READING PASSAGE:

Previously published at WGBHNews.org.

There is nothing reporters and pundits love more than a mind-boggling gaffe. Rudy Giuliani achieved what you might call Gaffe Apotheosis on Sunday when he lectured Chuck Todd that “truth isn’t truth.”So let’s savor it, make memes out of it (Todd told us we should!), and throw it in the faces of President Trump’s allies whenever they repeat the falsehoods that spew forth from this administration. But let’s not pretend we don’t understand the perfectly reasonable point that Giuliani was trying to make.

As is the case with many political gaffes, the full effect of Giuliani’s howler depends on taking it out of context. The former New York mayor, now a member of Trump’s legal team, was asked by “Meet the Press” host Todd why the president won’t simply sit down and answer questions from special counsel Robert Mueller.

“I am not going to be rushed into having him testify so that he gets trapped into perjury,” Giuliani responded. “And when you tell me that, you know, he should testify because he’s going to tell the truth and he shouldn’t worry, well that’s so silly because it’s somebody’s version of the truth. Not the truth.”

Todd: “Truth is truth.”

Giuliani: “No, it isn’t. Truth isn’t truth.”

Giuliani knew instantly that he had stepped in a big, steaming pile, and he tried ineffectively to push back. The damage was done. But think about what Giuliani was saying: If Trump answers questions under oath, he’ll say things that contradict what others have said under oath. And that could set up Trump for a perjury charge. Giuliani expanded on that point a short time later, arguing that if Mueller had to choose between Trump’s sworn statements and those of former FBI director James Comey, Mueller would choose Comey, whom Giuliani identified — or, should I say, derided — as “one of his best friends.”

Now, set aside our knowledge that Trump has spoken falsely more than 4,000 times since he became president, and that Giuliani has a credibility problem of his own. Giuliani was actually making sense in saying that Mueller would have to choose between competing versions of the truth, and that he might be disinclined to believe Trump. But the inartful (OK, idiotic) way he expressed himself is all we’ll remember. This is mostly Giuliani’s fault, but it’s partly the media’s as well. Because this is what we love.

DATA PROVIDED:

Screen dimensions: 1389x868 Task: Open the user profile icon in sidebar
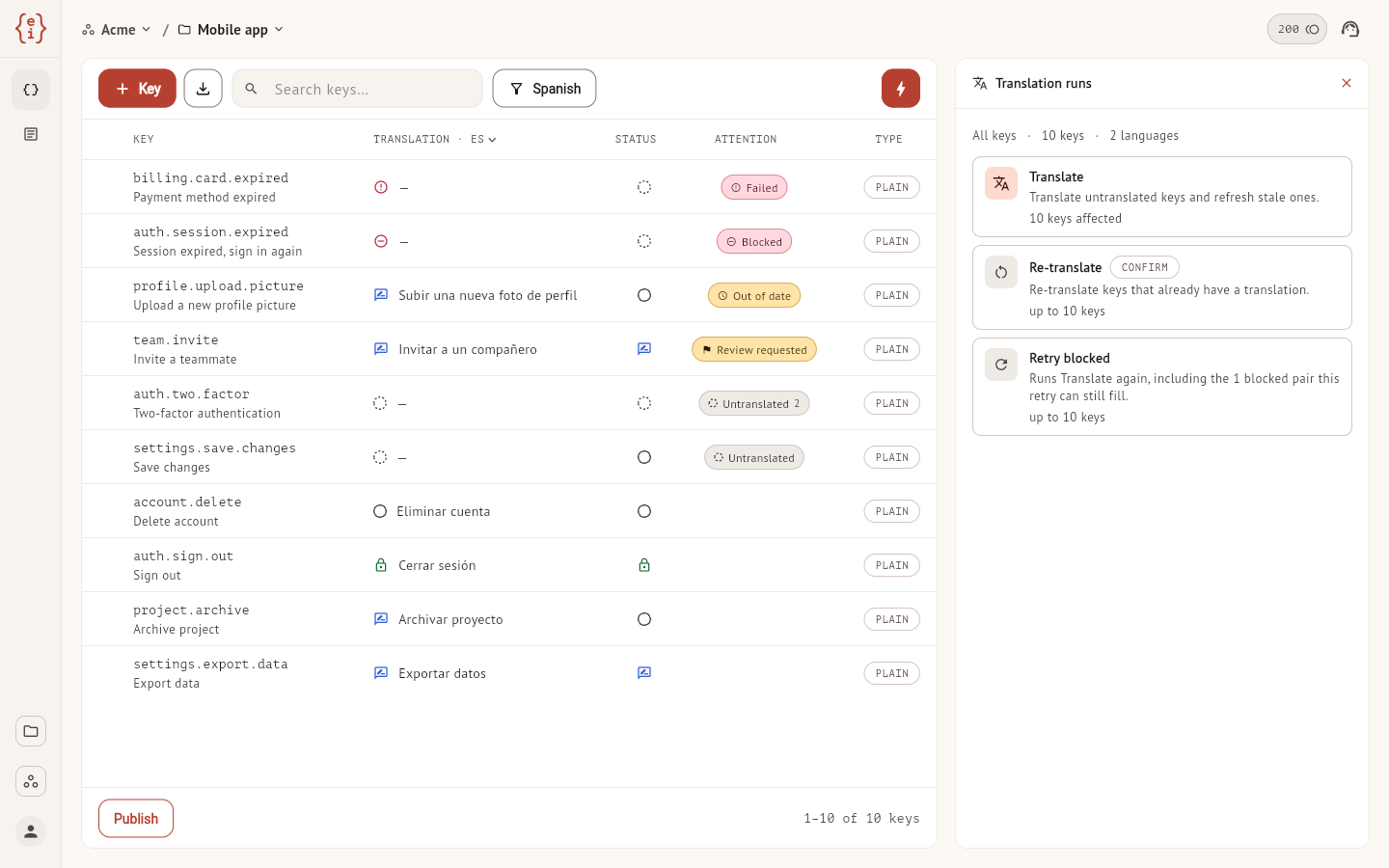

WHAT YOU WILL DO: In the article on Giuliani's "truth isn't truth" remark, shorten the paragraph that starts "Now, set aside our knowledge" while keeping its main facts. The lines have no connection to the article on Giuliani's "truth isn't truth" remark.

TASK RESPONSE: Although Trump has spoken falsely more than 4,000 times as president and Giuliani has his own credibility problem, Giuliani made sense: Mueller would have to choose between competing versions of the truth and might not believe Trump. His clumsy wording is all that will be remembered, mostly through his own fault but partly through the media's, because this is what the media loves.